A diez metros estaba la balsa, volcada pero a flote. Yo no sabía nadar, cinco metros o veinte me eran igual.

– ¡Mamá! ¡Mamá! -salió mi cabeza a la superficie y gasté el aire que mis pulmones lloraban llamando a mi madre.

Pía tampoco lograba mantenerse en la superficie. Su pequeño cuerpo pataleaba, se hundía y volvía a salir a flote, volvía a hundirse y también ella, mamá, sálvame, mamá. Su manito se estiraba esperanzada, como la mía.

Mamá, con nosotras al frente y la balsa a sus espaldas, hacía esfuerzos desesperados por no hundirse con su yeso y su único brazo libre. Lo estiró, calculando tomar a una de nosotras, ambas a exacta distancia de ella, y llevarla -como fuera- hasta ese pedazo de madera que la salvaría.

En el revuelo de agua verde que salpicaba, los gritos que ensordecían, mamá avanzó… Aguanté sobre la superficie esperándola como el último gesto -la voluntad misma- que mi cuerpo realizaría, con mi última limitada fuerza. Yo no podía ir hacia ella, ella sí podría llegar hasta mí, con yeso y dificultad, podría llegar… llegaría. Entre ese terror y ese anhelo, alcancé a ver el miedo en su rostro.

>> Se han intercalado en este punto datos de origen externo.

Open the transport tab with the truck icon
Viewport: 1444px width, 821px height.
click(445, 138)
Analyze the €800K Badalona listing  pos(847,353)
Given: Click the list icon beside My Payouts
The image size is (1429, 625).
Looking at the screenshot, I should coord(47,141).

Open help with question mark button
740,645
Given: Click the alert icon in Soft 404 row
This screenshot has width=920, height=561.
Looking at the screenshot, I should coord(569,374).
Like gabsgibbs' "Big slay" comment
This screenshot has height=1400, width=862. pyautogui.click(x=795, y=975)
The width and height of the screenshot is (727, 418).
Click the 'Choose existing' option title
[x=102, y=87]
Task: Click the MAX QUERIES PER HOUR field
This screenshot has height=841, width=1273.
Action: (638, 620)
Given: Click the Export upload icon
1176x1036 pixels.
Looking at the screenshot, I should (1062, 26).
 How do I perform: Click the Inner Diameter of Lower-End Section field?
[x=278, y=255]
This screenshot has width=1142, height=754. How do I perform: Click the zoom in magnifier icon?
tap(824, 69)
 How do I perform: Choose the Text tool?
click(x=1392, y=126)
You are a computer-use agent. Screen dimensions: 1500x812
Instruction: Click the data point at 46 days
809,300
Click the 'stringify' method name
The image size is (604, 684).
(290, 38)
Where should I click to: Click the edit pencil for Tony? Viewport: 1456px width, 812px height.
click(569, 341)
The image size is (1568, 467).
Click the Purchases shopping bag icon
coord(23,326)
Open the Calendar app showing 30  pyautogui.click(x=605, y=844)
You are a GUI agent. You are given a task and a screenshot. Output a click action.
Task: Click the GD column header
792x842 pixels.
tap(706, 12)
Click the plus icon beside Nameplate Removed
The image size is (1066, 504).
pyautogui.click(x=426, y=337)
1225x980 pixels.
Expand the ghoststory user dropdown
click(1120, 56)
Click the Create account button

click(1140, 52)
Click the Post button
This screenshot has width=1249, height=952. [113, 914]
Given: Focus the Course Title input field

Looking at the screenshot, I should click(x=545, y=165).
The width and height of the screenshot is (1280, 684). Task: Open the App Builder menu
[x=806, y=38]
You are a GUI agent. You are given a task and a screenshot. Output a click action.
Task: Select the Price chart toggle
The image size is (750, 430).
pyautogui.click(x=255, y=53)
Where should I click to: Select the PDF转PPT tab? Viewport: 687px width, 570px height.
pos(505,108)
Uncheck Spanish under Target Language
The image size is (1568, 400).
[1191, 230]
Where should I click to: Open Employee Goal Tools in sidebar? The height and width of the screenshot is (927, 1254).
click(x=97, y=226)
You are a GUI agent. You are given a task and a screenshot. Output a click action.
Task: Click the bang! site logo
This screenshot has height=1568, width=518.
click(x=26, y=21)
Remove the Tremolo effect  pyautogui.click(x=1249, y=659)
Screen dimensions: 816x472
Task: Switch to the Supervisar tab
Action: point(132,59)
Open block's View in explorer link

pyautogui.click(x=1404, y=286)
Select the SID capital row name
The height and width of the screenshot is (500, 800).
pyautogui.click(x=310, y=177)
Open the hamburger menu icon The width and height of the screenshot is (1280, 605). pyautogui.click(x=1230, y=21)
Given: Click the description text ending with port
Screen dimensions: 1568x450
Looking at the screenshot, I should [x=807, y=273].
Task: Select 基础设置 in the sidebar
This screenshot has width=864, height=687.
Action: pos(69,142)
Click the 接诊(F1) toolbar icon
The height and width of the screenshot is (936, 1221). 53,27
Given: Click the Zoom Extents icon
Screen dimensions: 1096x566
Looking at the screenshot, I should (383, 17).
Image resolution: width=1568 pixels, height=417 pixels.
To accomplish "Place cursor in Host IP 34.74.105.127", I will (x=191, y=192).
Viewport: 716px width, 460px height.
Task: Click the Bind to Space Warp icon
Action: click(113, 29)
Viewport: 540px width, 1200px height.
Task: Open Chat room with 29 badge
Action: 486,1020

Ambas manos pequeñas imploraban.

Mamá tomó la de Pía.

Yo me hundí en el agua.

El epílogo de la historia es que no me ahogué gracias a Alfonso, que desde lejos vio lo que pasaba y se puso a gritar desaforadamente. Llegó Marcial al instante, con la misma magia con que antes había desaparecido. Nadó como un furibundo y me sacó inconsciente, mientras mamá y Pía miraban desde la balsa. Rápidamente me hizo respiración artificial y movimientos en el tórax.

Cuando al final abrí los ojos, como saliendo de un largo y oscuro túnel mojado, vi sobre la loma a mi abuela mirando esta escena, paralizada.

Nos llevaron de vuelta a casa en la carreta, forraron a Pía y a mamá en los sacos vacíos y a mí en el chal escocés.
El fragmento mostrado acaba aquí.